Completion Design Changes

Curtis found that no single technological advance has been responsible for the recent progress. Desperation has played a bigger role, handing operators the motivation they need to make the best use of existing technologies such as microseismic, geomechanical modeling, and rock core analysis.

By doing more of this geophysical homework, shale operators have become adept at the optimal placement of lateral sections inside tight pay zones. They have also designed more effective hydraulic fracturing treatments that use double and triple dosages of sand and water.

However, skeptical industry analysts maintain that the affordability of these advances will evaporate when oilfield service and supply costs normalize.
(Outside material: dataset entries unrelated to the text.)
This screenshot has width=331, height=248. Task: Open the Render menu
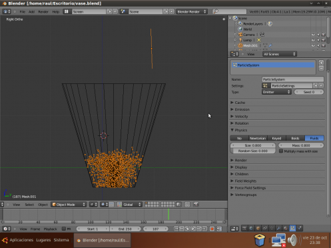click(x=43, y=12)
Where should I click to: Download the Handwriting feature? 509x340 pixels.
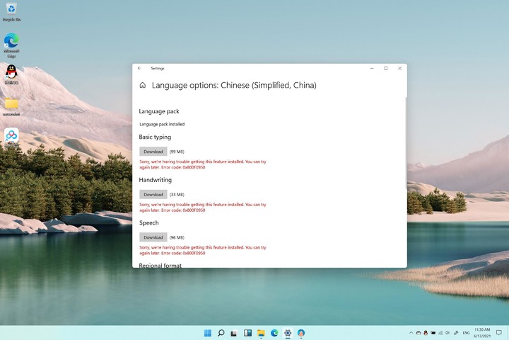point(153,194)
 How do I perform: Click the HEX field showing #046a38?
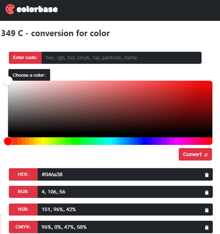125,174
There is also doubt surrounding the durability of higher production rates since many operators are considered to be high-grading their best acreage. This line of thinking holds that as the number of prime drilling locations dwindles, so will the production rates of future wells.

Curtis is not convinced by these points and believes instead that oil production from new wells is on track to offset increasing expenses. “Generally speaking, I don’t think that many in the analytical community have a full grasp on how these operators have changed the way they are drilling and completing these wells,” she said. “Service costs are certainly going to go up, and there will be some problems with that, but operators are in the very early innings of advancing well productivity and they have a lot of running room left.”

The biggest change operators have made, and one Curtis said most analysts have missed, is that instead of trying to punch through the rock with long and extensive fracture networks, shale producers are now focused on making shorter fractures to “rubble-ize” the area around the wellbore. 

Curtis believes this completion technique will carry forward regardless of cost increases because it allows operators to use higher volumes of lower-cost sand as proppant. This means they can forgo the more sophisticated ceramic or resin-coated proppants that were designed to enhance conductivity and flow. For the same reason, basic slickwater formulas can be used to transport the sand vs. the more expensive crosslink gels and hybrid fracturing fluids needed to carry proppant further into the reservoir.

And when operators speak of high-grading programs, she said it needs to be understood that the definition of what is considered a sweet spot or a core acreage positon is expanding as a result of the new learnings and techniques. In other words, the reservoir rock being drilled out today is not necessarily going to be more productive than next years’ drilling targets. “As operators continue to learn, their portfolio of sweet spots and high-graded acreage has grown too,” Curtis said.